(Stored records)
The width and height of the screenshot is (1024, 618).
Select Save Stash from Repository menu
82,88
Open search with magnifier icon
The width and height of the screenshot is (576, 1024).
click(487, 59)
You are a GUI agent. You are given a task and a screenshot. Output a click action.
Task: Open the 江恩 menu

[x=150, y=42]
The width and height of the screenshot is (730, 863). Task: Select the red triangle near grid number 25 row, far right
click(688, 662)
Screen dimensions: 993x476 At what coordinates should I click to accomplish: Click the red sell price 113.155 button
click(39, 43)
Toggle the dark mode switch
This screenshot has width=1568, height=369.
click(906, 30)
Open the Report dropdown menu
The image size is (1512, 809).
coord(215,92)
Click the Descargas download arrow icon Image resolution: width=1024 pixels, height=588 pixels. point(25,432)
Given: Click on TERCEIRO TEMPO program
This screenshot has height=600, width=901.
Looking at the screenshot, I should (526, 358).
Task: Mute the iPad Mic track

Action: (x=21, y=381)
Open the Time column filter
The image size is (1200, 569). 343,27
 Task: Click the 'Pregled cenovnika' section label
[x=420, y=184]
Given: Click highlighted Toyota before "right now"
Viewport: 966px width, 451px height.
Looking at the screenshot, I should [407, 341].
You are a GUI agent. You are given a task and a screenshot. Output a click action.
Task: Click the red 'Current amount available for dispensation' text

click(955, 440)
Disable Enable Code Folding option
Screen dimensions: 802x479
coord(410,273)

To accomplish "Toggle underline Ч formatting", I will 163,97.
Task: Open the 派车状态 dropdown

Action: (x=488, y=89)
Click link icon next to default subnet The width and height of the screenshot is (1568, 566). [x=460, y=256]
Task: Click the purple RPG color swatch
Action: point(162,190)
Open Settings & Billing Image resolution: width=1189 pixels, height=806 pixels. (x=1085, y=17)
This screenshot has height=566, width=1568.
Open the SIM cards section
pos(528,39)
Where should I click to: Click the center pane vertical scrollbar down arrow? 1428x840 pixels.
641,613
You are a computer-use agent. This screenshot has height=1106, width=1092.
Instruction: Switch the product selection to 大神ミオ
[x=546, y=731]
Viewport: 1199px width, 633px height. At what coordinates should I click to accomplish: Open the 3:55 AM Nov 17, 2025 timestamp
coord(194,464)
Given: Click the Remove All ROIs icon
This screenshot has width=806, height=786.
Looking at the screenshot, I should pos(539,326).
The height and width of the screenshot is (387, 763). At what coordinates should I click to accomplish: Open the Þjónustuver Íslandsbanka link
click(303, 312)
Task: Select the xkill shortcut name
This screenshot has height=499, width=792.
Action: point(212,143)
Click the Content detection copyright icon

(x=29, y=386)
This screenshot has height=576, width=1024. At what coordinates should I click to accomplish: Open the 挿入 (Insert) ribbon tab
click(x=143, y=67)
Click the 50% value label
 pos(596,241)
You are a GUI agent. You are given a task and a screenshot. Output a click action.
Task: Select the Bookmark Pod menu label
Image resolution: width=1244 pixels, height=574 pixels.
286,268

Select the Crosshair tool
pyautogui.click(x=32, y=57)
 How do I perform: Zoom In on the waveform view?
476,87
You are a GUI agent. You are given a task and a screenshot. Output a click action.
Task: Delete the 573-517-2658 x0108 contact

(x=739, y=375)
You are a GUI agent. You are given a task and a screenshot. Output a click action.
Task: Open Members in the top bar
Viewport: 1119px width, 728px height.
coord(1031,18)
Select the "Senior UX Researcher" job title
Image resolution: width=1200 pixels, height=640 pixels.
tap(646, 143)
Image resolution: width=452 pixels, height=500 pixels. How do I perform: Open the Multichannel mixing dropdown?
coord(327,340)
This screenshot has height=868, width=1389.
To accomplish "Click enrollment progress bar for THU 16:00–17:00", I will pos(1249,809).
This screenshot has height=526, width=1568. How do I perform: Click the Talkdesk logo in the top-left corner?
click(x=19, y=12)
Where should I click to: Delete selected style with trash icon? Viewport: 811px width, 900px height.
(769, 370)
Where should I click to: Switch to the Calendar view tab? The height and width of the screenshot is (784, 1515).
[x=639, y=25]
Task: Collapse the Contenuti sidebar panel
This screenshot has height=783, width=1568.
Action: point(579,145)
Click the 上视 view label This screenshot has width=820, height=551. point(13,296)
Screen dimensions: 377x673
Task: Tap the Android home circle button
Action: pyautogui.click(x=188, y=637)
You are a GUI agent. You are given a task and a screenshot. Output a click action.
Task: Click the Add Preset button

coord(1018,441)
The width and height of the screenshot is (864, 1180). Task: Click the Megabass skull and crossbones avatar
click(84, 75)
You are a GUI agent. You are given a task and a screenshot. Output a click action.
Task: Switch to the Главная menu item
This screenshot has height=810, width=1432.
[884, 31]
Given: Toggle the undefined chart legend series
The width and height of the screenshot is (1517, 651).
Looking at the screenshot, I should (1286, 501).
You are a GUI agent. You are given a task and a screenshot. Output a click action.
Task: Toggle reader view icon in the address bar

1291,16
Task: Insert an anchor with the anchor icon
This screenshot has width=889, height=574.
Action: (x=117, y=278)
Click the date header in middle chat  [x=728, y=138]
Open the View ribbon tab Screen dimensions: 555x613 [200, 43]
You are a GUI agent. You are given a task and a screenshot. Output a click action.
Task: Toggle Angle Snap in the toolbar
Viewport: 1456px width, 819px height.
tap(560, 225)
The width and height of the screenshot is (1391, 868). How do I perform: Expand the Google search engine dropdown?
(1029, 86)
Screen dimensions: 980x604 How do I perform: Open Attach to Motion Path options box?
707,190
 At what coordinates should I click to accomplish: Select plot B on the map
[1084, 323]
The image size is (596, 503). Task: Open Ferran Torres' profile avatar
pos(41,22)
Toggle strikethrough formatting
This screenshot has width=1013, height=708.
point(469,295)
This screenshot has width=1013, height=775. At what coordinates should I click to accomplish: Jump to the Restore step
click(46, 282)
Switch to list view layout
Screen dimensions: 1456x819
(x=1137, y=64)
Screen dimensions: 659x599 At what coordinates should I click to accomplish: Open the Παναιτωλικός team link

## [Your objective]
Return only the lines between the one holding "Given: Click highlighted" and the one holding "Open Settings &", inclusive, exactly as they appear above.

## [Solution to this task]
Given: Click highlighted Toyota before "right now"
Viewport: 966px width, 451px height.
Looking at the screenshot, I should [407, 341].
You are a GUI agent. You are given a task and a screenshot. Output a click action.
Task: Click the red 'Current amount available for dispensation' text

click(955, 440)
Disable Enable Code Folding option
Screen dimensions: 802x479
coord(410,273)

To accomplish "Toggle underline Ч formatting", I will 163,97.
Task: Open the 派车状态 dropdown

Action: (x=488, y=89)
Click link icon next to default subnet The width and height of the screenshot is (1568, 566). [x=460, y=256]
Task: Click the purple RPG color swatch
Action: point(162,190)
Open Settings & Billing Image resolution: width=1189 pixels, height=806 pixels. (x=1085, y=17)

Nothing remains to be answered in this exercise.